# ACTIONS TO TAKE
- A) Echo the Neel family record word for word, everything from "- Charlie Neel" down to "married Leonard BYNUN.".
- B) Using the Neel family record, answer yes or no to each statement below and quote the words of the record that settle it: (i) Grandpa Neel was born in Illinois. (ii) Walter Neel married Velma Yarborough. (iii) Charlie Neel married Eva Dean.
- C) Pick up the Neel family record after its final line and continue it.

Grandpa NEEL [William Calvin NEEL Sr.] was born in Illinois [Marion County.] he passed away in 1901.
Grandma Neel’s maiden name was SHELTON [Lettie/Letty/Leticia]. She was born in Missouri [not so, she was born in Tennessee]. She passed away in 1918 [June 8th].
I had 7 brothers and sisters 3 boys and 4 girls.
- Charlie Neel married Tilda [Matilda] DEAN.
- Tomie [Thomas Edward] Neel married Eva DEAN.
- Callie [Benjamin Calvin] Neel married Willora BEE.
- I, Walter NEEL, married Velma YARBOROUGH.
- Evie [Eva] NEEL married Leonard BYNUN.

# SUPPLIED RECORDS
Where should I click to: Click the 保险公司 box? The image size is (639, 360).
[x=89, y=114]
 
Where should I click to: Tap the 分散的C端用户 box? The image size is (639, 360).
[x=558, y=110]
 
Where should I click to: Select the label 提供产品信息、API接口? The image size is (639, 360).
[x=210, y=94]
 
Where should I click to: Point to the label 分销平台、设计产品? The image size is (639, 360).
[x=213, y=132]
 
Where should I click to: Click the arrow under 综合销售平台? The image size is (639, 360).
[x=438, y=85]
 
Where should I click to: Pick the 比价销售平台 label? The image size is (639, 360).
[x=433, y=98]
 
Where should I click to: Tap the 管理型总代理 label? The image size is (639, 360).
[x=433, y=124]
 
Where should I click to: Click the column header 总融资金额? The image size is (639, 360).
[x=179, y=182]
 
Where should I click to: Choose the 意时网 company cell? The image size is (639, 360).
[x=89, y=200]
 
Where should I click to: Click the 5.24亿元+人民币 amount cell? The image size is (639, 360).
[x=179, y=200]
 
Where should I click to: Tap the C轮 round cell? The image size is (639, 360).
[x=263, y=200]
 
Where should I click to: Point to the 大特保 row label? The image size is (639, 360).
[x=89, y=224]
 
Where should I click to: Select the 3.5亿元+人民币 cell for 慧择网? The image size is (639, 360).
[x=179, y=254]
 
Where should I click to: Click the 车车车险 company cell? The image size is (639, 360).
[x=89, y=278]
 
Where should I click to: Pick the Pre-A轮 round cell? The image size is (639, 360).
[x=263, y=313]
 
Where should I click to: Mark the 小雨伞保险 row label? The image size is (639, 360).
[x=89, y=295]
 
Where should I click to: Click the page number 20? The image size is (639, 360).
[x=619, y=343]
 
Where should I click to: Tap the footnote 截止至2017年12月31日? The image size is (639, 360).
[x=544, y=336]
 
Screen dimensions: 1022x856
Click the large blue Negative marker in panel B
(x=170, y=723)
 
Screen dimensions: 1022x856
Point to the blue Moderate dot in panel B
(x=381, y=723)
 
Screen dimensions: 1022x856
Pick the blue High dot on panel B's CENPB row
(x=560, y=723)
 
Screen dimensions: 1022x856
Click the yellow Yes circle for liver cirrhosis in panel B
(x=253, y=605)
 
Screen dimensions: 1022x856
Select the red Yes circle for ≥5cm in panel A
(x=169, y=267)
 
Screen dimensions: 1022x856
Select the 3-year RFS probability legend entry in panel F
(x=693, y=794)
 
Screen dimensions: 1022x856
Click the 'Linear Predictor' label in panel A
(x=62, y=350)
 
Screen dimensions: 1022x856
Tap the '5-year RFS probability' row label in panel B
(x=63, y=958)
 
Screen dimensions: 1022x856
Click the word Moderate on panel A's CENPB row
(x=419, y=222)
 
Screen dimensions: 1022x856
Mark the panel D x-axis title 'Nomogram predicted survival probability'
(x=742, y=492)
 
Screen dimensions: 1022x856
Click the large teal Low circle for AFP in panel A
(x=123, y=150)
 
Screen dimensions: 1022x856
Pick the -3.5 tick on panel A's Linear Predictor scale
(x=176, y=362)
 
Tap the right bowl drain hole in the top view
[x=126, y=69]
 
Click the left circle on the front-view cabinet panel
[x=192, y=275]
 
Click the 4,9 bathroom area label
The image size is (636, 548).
---
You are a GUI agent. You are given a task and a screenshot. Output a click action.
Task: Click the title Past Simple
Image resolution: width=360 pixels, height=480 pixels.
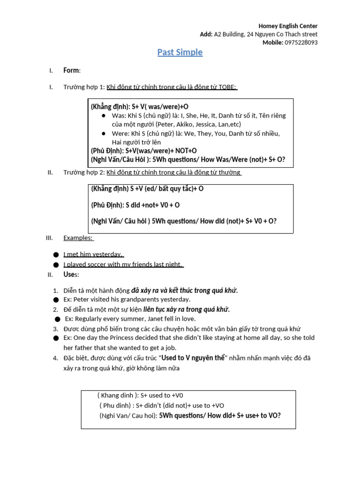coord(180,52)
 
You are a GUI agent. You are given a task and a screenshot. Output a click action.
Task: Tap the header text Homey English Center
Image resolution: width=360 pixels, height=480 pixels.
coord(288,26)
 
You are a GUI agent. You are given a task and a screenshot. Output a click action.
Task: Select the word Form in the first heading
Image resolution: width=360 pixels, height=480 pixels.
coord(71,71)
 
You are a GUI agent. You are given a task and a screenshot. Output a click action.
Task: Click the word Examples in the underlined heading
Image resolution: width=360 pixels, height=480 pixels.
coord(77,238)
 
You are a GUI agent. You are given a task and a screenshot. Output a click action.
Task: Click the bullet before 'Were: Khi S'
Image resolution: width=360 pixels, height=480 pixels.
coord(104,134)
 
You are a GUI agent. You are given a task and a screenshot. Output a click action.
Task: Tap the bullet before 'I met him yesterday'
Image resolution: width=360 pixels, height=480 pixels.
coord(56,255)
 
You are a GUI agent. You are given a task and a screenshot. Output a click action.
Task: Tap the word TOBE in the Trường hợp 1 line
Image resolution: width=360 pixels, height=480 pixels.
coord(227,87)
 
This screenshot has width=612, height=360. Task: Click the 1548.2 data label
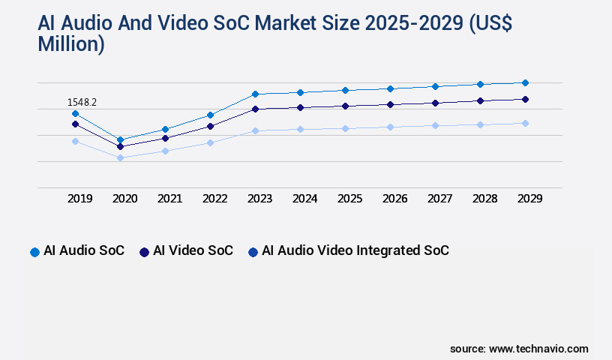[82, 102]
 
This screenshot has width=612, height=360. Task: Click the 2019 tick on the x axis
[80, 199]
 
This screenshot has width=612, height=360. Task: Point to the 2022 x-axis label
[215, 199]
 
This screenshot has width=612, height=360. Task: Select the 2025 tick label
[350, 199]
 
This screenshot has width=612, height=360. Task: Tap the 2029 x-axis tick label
==
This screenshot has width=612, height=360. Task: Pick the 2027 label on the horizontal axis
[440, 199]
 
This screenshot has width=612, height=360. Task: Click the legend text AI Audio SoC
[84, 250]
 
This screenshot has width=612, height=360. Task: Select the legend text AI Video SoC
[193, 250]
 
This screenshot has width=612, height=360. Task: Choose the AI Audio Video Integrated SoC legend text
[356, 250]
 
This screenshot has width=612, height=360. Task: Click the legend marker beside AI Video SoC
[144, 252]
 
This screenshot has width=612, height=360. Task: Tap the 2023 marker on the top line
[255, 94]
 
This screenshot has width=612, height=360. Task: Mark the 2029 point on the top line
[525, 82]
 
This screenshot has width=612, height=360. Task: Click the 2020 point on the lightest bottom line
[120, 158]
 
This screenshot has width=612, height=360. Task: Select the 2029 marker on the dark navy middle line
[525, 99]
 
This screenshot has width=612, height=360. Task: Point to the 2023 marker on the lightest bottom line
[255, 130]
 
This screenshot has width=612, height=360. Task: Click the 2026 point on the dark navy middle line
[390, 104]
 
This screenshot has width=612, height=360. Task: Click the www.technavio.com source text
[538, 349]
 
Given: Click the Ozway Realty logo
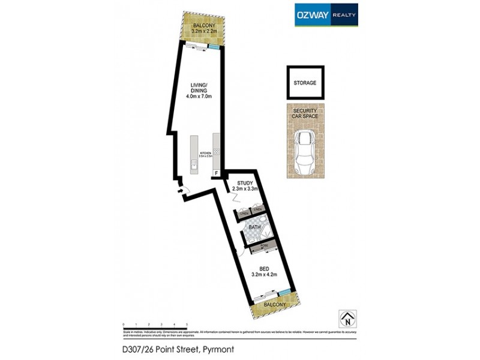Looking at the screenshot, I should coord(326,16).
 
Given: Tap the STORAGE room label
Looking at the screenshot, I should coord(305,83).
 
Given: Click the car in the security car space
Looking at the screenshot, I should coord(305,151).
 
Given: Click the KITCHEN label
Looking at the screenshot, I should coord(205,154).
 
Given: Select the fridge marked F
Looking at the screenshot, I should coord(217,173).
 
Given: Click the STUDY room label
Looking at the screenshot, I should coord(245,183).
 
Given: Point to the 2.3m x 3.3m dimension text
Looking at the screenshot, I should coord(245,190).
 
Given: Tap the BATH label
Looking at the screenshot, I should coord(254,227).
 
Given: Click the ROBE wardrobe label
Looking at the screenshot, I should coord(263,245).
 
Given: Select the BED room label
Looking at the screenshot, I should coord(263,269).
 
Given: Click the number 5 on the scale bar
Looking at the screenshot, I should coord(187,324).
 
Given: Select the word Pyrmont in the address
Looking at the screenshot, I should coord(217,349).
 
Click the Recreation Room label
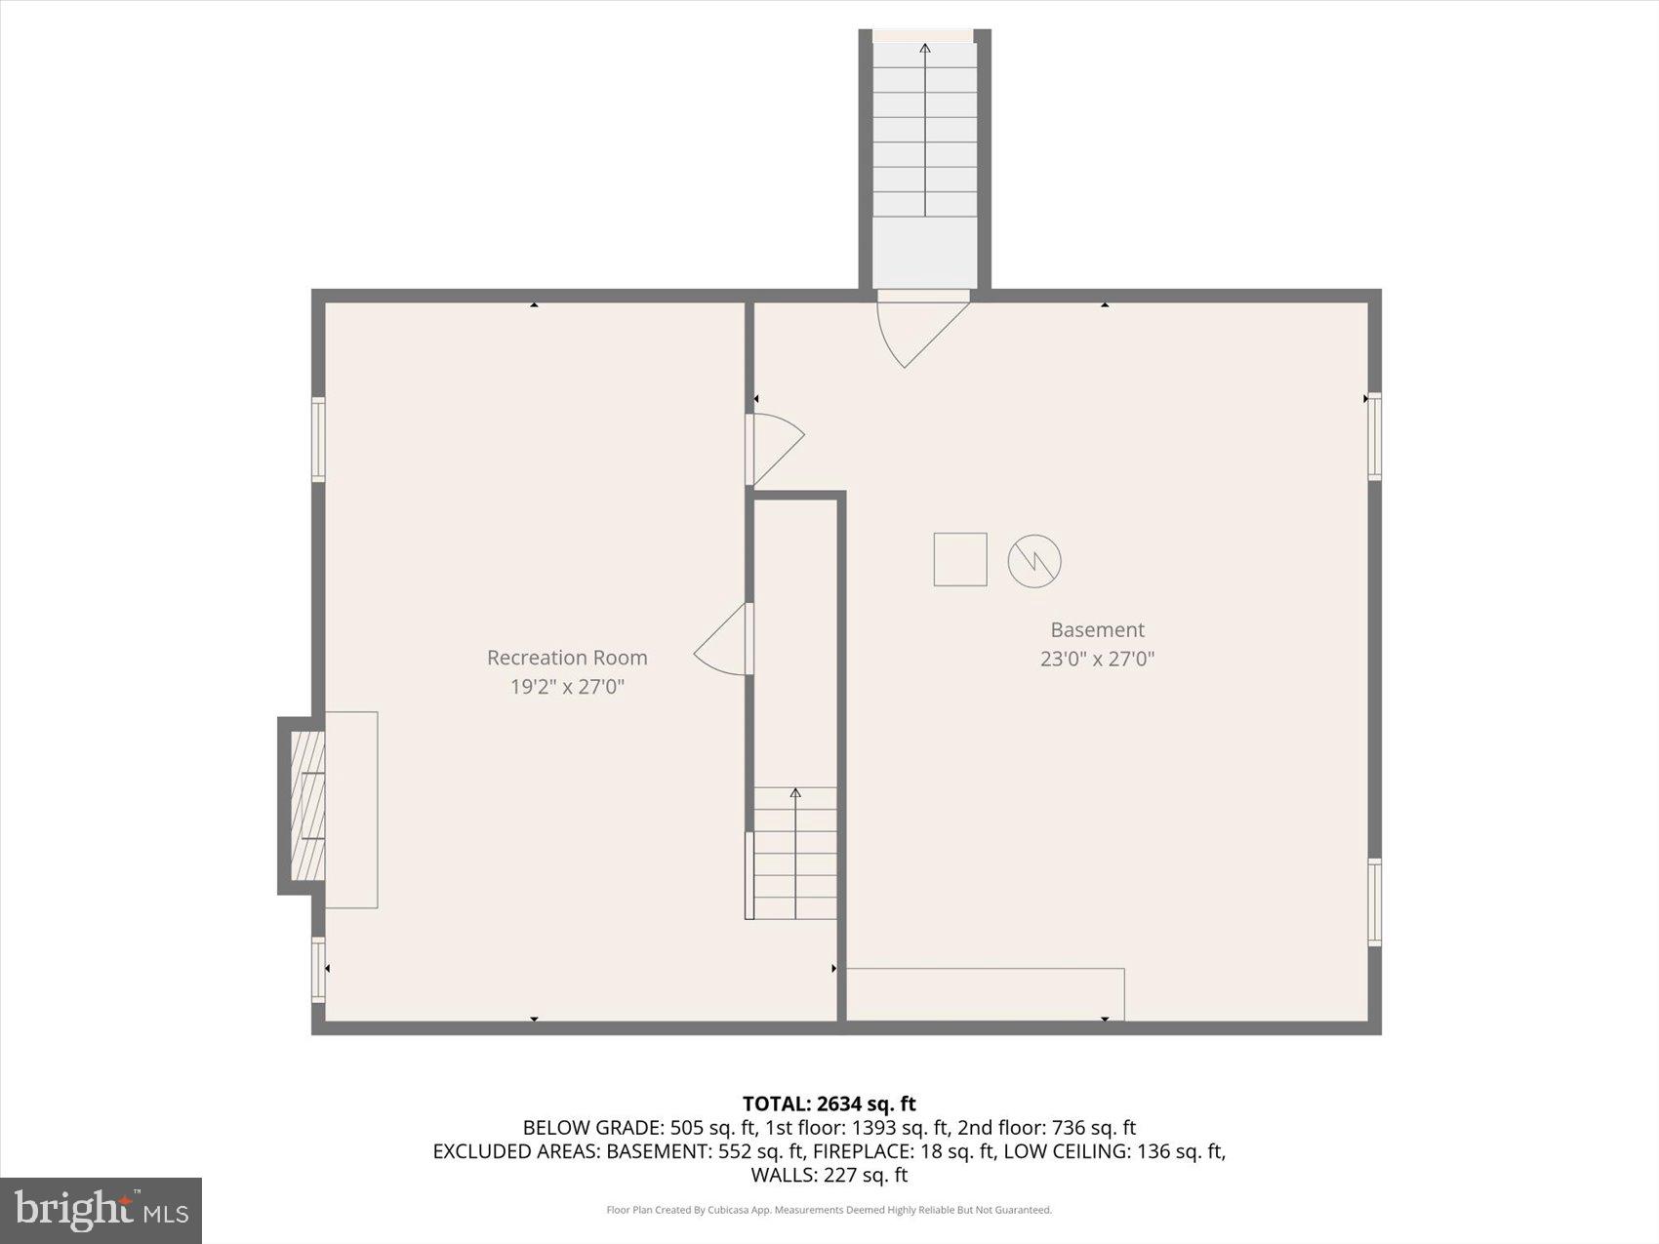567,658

# ANSWERS FOR THIS EXERCISE
- A)
- Charlie Neel married Tilda [Matilda] DEAN.
- Tomie [Thomas Edward] Neel married Eva DEAN.
- Callie [Benjamin Calvin] Neel married Willora BEE.
- I, Walter NEEL, married Velma YARBOROUGH.
- Evie [Eva] NEEL married Leonard BYNUN.

- B)
(i) Yes: "Grandpa NEEL [William Calvin NEEL Sr.] was born in Illinois"
(ii) Yes: "I, Walter NEEL, married Velma YARBOROUGH."
(iii) No: "Charlie Neel married Tilda [Matilda] DEAN."

- C)
- May [Matilda May] NEEL married Jim LITTLEFIELD
- Fay [Letticia Fay] Neel married Clyde RUDY. [Fay married first Keith McWILLIAMS and they had a daughter Allamay. Fay and May were twins and were delivered by my great grand mother, Julia HILDBRAND BEE, who was a midwife.]
Pearl NEEL married Mack HOUSTON. [Mack Houston was a barber for over 50 years in Thalequah. He was ½ Cherokee and was well known for his knowledge on Oklahoma and the Indian Nation]
Grandpa Haney was an Englishman. I was told that he was born in England. [Census says that he was born in Alabama.] He died from wounds received in the Civil War. [He died from a sickness that he caught in the Civil War according to his wife’s pension papers.]
Grandma’s maiden name was LITTRELL [LUTTRELL] they are both buried at Swedeborg, Missouri. They had seven girls and 3 boys.
- Sally [Sarah Ann] Haney married Samuel McDOWELL .
- Linda [Malinda Rachel HANEY] married Dave [William David] DOWLING.
- Jane [Martha Jane Haney] married Will [William] KISSINGER.
- Hulda [Hulda Malissa] married Tom NEEL.
- Mary [Mary Amanda] Haney married Sam [Samuel] JARVIS.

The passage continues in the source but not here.